Он влетел в комнату таким метеором, что папа даже подскочил на диване. И мгновенно оказался из лежачего положения в сидячем.
– Тебя какая рыба укусила? – испуганно спросил он Алешку. – Бешеная?
– Пап! – Алешка сунул ему под нос свою карикатуру на Толстяка Веню. – Пап! Это кто, не знаешь?
– Ух ты! – удивился папа. – Старый знакомый. Веня Жук.
– Знаменитый?
– Очень. Он у Каркадила в одной из его фирм работал экономистом. Денежки подсчитывал. Где ты его видел?
– А… Там, вдали. – Алешка махнул рукой. Он умел уходить от прямых ответов кривой дорожкой. – Пап, а кто такой Крыс? Нет, не Крыс. Дим, как?
– Крис, – подсказал я.
– Крис? – Папа подумал. – У моего друга овчарку так зовут.
– А если он не овчарка, то кто?
Папа припомнил:
– Кажется, у того же Каркадила одного охранника так называли. Я точно не знаю – кличка это или фамилия. А тебе зачем?
– Надо! – Алешка умеет давать и прямые ответы. На кривые вопросы.
Тут вошла мама:
– Если ты опять что-то затеваешь, Алексей, то я тебя запру в вашей комнате.
– Недельки бы на две, – мечтательно произнес папа, снова укладываясь на диван.
Глава X Теплоход «Ива»
Я проснулся очень рано. За окном тихо шелестел дождь. Ленивый такой, мелкий. В такой дождь ничего не хочется делать. Под такой дождь только спится хорошо. Если в школу, конечно, не надо.
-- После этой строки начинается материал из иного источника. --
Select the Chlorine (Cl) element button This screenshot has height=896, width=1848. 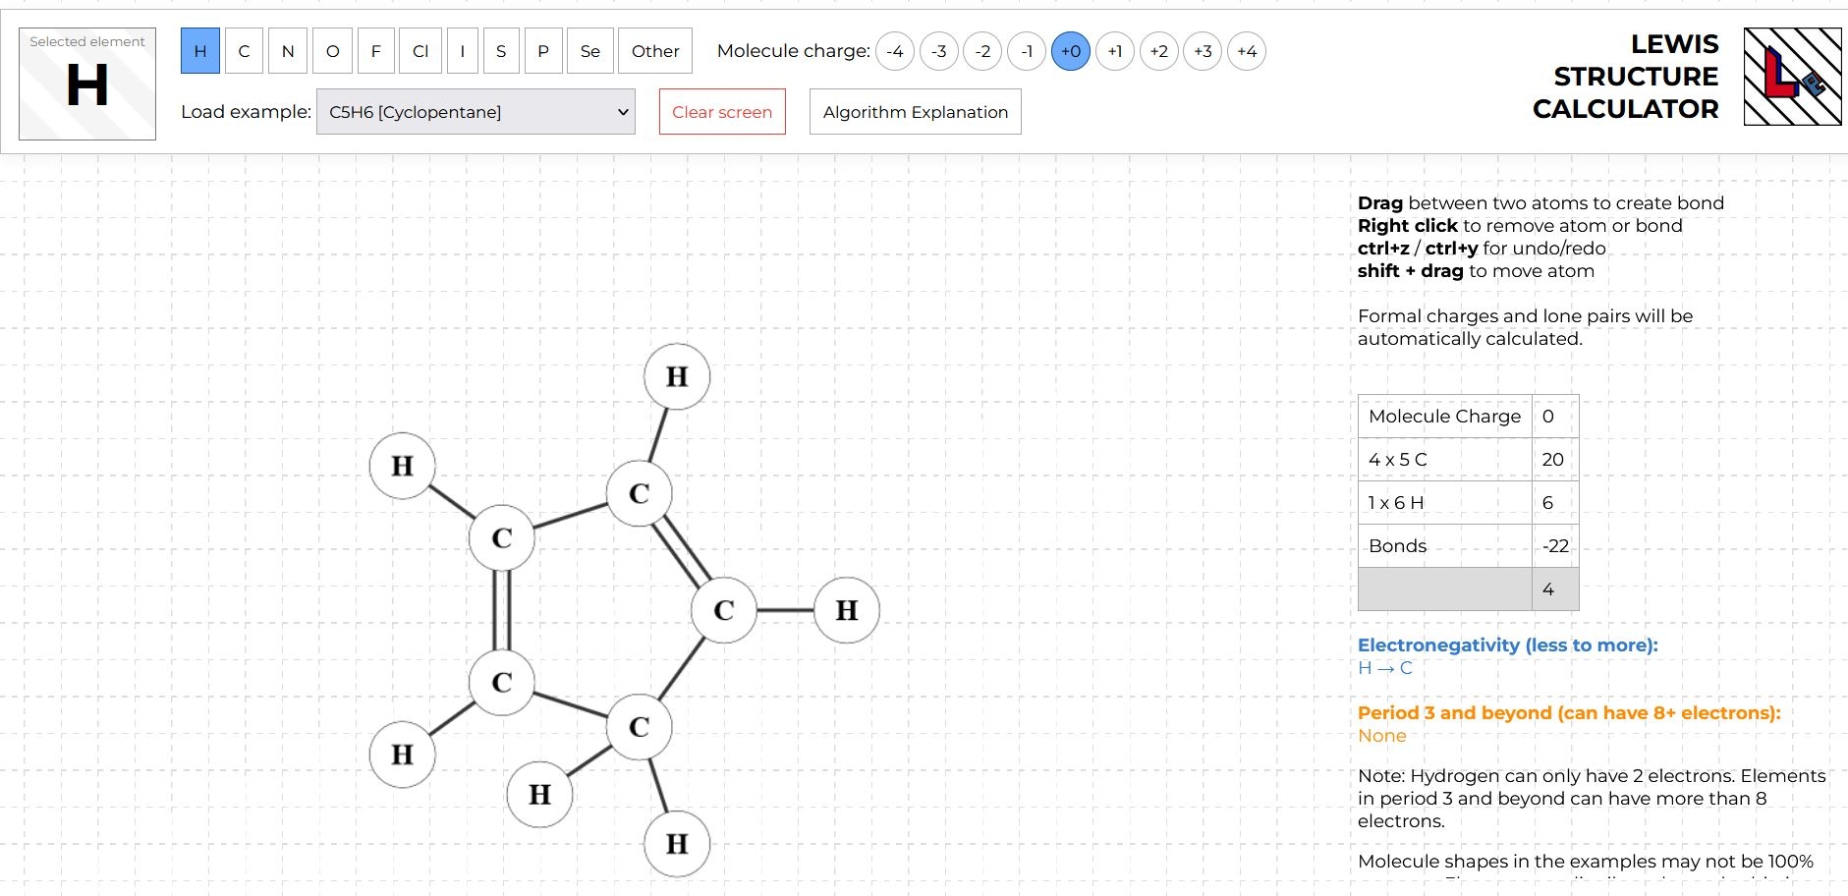[x=420, y=51]
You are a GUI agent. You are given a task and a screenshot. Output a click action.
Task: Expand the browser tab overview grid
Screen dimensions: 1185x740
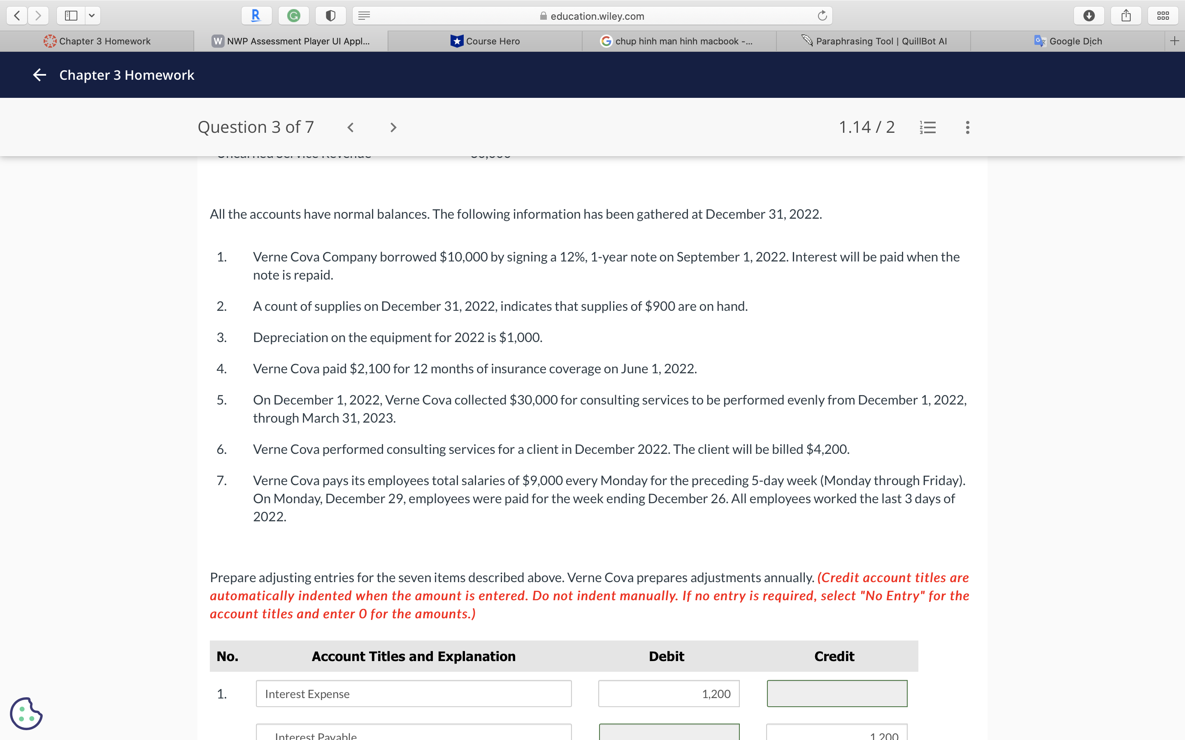(1163, 15)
Я повернулся на другой бок, поплотнее закутался в одеяло. Прислушался к дождю – начал сладко задремывать. Однако что-то мешало. Какой-то посторонний звук кроме шелестящего за окном дождя. Я приподнял голову: точно, Алешка не спит. Сидит на кровати, накинув на плечи одеяло и, прикрыв глаза, что-то бормочет. Я прислушался.
– Каркадил всех обманывал. Он никому не доверял. В этом сундуке он возил за собой не пивные крышки, а наворованные деньги. Что дальше? Он поплыл отдыхать на теплоходе «Иван Грозный». Его охранник Крис спрятал сундук где-то на теплоходе. Каркадил и Крис в тюрьме. Веня Жук под командой Зубастого… А это кто такой? Ладно, потом… Веня Жук под командой Зубастого обыскивает теплоход «Ива». Что они там ищут с помощью речной шпаны? Клад? Сундук Каркадила? Но ведь сундук-то на теплоходе «Иван Грозный». При чем здесь эта «Ива»? «Ива»… «Ива»… Она поет красиво… И растет криво… Дим! Ива – это дерево? Не человек?
– Отстань! – Я отвернулся к стенке. – Дай поспать!
– Тебе бы только поспать да поесть! Никакой фантазии! – И он снова забормотал: – «Ива» называется теплоход. «Ива»… Дим! – Алешка вскочил с раскладушки и бросился ко мне. – Дим! Это никакая не «Ива»! Это «Иван Грозный»!
Я обернулся и проворчал:
– Там же написано русским языком на борту: «Ива». Где же, по-твоему, «н Грозный»?
– Отвалился, Дим! От старости. Отржавели эти буквы! И утонули! Вставай! Пошли!